Wenn enthemmte Pop-Liberale beleidigt sind: „Welt“-Chefredakteur Ulf Poschardt gibt den Aggressionsverstärker gegen Klima-Demonstranten.

S elbstverständlich bemerke auch ich den quasireligiösen Gestus mancher Mitglieder der Letzten Generation. Und ja, ich finde ihn mitunter unangenehm. Dennoch: Ich habe nichts gegen ihre letztlich ja nur mäßig radikalen Aktionen.

Zudem scheint mir das Gejammer vieler Autofahrer albern zu sein: Selbst im unblockierten Alltag kommen die Automobilisten mit ihren Karren oft nicht voran, weil der Verkehr sich selbst zum Erliegen bringt. Fahren sie dann doch mal, cruisen sie im Anschluss stundenlang auf Parkplatzsuche durchs Wohnviertel. Werden also quasi von ihren Mitparkern blockiert. Was soll also die Aufregung um ein paar Leute, die den üblichen Verkehrswahnsinn nur geringfügig wahnsinniger machen? Auf alle Fälle habe ich beschlossen, die Letzte Generation mindestens so lange zu verteidigen, wie die Kampagnenmaschine im Axel-Springer-Haus gegen sie rattert.

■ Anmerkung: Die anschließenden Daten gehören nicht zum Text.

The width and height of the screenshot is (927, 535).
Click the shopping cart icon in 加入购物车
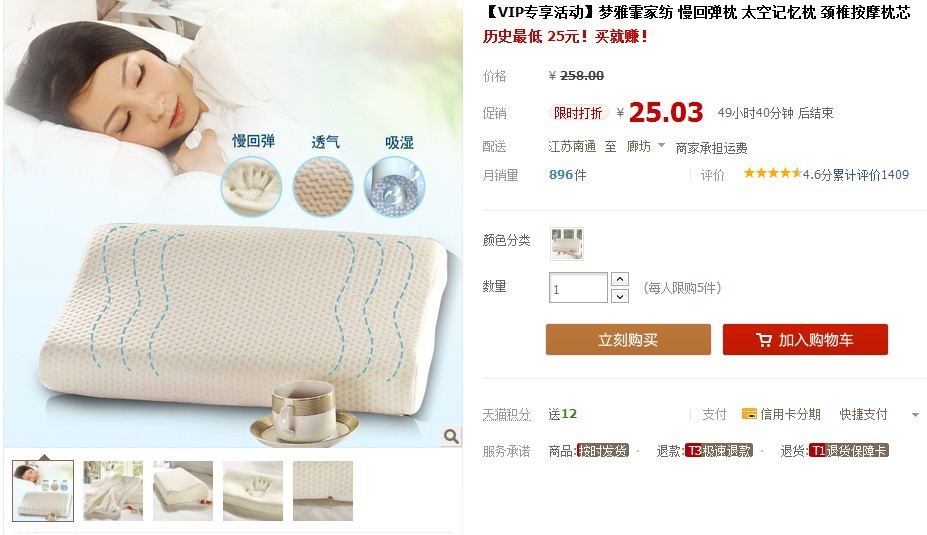(764, 340)
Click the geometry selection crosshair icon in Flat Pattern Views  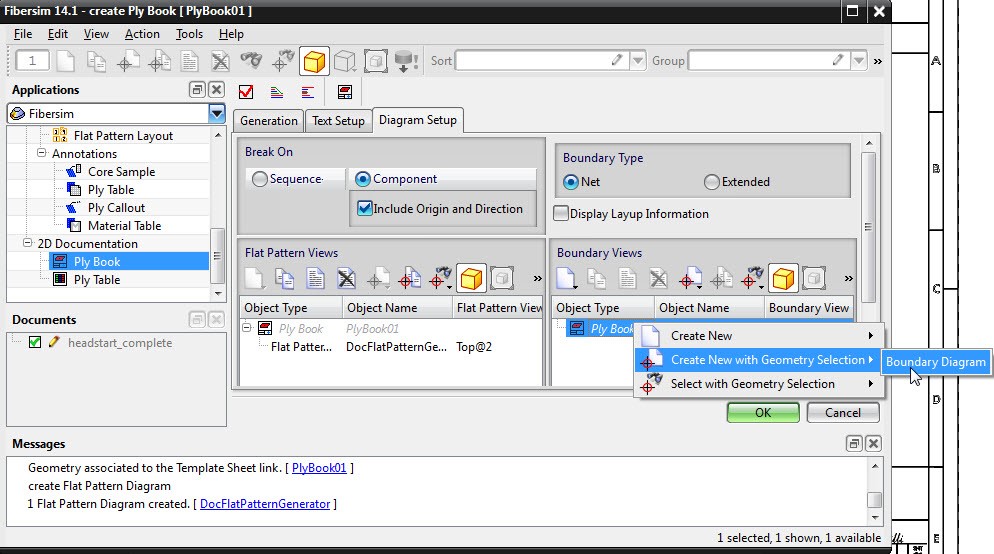(409, 279)
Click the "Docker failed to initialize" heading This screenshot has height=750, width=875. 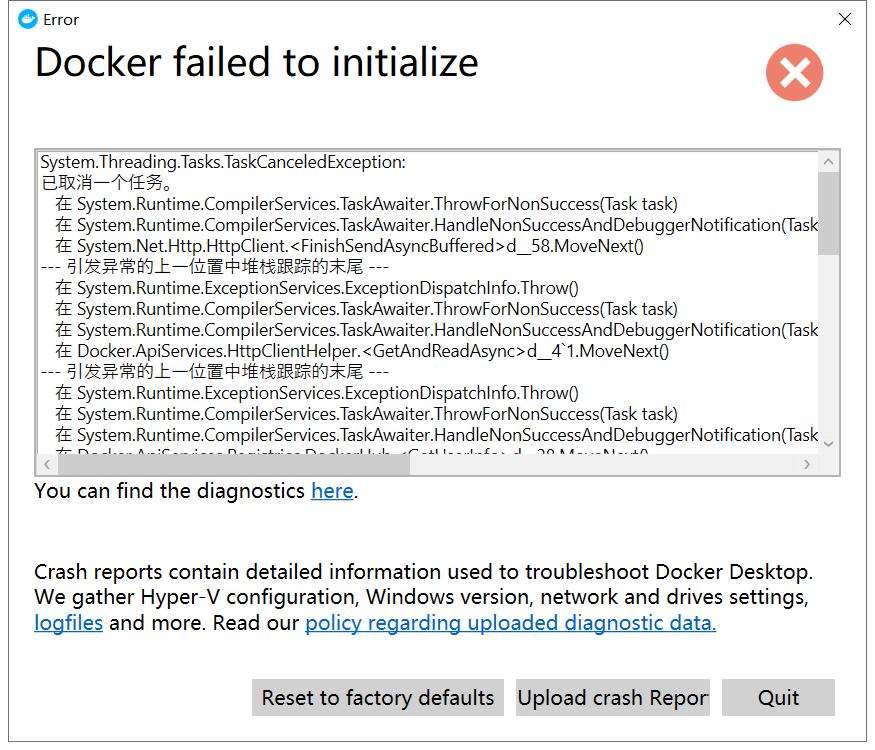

„Aktivisten von der Fahrbahn loszureißen & wegzutragen ist eindeutig zulässig, auch wenn das wegen des Klebers zu erheblichen Handverletzungen führen sollte.“ Das twitterte kürzlich Ulf Poschardt, die Strafrechtsprofessorin Elisa Hoven zitierend. Dem Zitat stellte der WeltN24-Chefredakteur allerdings einen Satz voran: „notwehr ist keine selbstjustiz.“ Im bekannten Poschi-Kleinschreib, wodurch er klarmachte: Das ist seine Meinung, seine Schlussfolgerung aus den Äußerungen Hovens.

Noch mal ganz deutlich: In einer Situation, in der immer mehr Autofahrer glauben, sie hätten das Recht, gewaltlose Demonstranten zu treten, zu schlagen oder anzufahren, findet Poschardt es offensichtlich legitim, wenn Blockierer „erheblich“ verletzt werden. Notwehr eben.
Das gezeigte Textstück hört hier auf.